Honor, taint and sanit.

Characters will probably not worry much about sanity.  I’m going to use it for chaotic based spells, dealing with aberrations, or certain ancient lore.

Taint, is a way to have characters who do unspeakable evils feel some effect from the game world.  It’s also a good enemy for characters who want an evil to fight against, taint is a good recurring issue, without it taking away from different villains.

And finally honor.  I’m going to introduce honor codes for paladins and clerics.  Other characters will have benefits if they choose to take an honor code (chivalry, etc), but won’t have to take one.

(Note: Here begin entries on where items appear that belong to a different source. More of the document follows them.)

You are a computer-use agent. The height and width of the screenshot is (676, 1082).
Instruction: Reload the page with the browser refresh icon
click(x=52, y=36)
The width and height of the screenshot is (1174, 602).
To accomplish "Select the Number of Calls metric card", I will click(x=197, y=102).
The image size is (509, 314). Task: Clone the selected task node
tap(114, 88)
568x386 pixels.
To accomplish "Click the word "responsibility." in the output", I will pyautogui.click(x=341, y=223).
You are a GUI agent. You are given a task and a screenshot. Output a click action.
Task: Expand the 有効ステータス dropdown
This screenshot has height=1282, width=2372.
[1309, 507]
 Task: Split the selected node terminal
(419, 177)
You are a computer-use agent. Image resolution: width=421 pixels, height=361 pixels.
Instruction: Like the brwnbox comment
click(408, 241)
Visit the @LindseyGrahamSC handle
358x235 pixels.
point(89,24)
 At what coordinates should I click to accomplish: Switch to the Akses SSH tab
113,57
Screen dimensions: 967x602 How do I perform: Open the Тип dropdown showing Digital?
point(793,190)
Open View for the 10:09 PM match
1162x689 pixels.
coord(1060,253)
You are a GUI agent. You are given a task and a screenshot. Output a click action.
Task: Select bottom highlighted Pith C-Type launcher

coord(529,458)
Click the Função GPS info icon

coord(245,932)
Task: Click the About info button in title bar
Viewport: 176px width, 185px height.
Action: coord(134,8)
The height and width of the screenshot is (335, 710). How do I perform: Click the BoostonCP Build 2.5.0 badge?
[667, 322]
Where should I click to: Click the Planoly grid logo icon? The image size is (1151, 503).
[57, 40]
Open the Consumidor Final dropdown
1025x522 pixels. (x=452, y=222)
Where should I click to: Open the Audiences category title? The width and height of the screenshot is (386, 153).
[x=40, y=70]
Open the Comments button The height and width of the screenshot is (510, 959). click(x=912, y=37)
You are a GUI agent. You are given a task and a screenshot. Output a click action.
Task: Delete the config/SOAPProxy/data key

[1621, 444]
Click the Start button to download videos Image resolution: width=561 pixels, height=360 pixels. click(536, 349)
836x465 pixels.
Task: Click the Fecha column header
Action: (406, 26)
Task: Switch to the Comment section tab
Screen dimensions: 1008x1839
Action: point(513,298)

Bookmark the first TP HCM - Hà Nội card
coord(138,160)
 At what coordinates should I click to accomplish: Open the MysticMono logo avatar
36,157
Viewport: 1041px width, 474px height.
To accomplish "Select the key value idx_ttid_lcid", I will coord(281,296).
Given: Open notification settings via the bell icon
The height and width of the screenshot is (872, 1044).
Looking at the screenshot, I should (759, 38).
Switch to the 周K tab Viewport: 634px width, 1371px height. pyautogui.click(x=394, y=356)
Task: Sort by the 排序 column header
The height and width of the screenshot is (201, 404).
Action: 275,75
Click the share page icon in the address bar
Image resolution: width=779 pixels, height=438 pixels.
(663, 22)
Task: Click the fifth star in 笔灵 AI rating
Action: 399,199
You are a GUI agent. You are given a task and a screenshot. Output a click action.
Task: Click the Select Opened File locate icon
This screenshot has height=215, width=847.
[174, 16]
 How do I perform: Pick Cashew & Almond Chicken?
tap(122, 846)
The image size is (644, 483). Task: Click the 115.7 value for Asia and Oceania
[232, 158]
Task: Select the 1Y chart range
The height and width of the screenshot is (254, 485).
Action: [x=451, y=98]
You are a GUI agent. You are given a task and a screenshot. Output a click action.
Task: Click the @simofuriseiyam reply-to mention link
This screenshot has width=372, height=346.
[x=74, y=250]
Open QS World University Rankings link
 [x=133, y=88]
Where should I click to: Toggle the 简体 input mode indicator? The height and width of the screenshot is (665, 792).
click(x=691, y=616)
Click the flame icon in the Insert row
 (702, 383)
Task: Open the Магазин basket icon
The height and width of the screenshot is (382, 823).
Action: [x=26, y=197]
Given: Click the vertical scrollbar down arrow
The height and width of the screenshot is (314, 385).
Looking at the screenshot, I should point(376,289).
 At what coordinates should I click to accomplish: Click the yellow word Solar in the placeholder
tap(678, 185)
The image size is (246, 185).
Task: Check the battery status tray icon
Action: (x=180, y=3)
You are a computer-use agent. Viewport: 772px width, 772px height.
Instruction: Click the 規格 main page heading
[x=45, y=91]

Thinking about that I decided to break one more rule, removing MP dice each level for divine magic, instead I tie their max MP directly to their honor score.  Live by the code, do deeds associated with your class, raise your power.  And vice versa.

So, in recap:
-         no classes or races that break my feel for the world.
-         Skills grow organically and don’t tie to level.
-         Magic is unhooked from the weird memory system, gives low level mages more power, but balances back out on the high end.
-         Divine classes have their power tied to their deeds, not how many things they whacked in the head (unless their god measures such things).
-         Alignment is more reactionary and sliding, while having an effect on the characters and game world.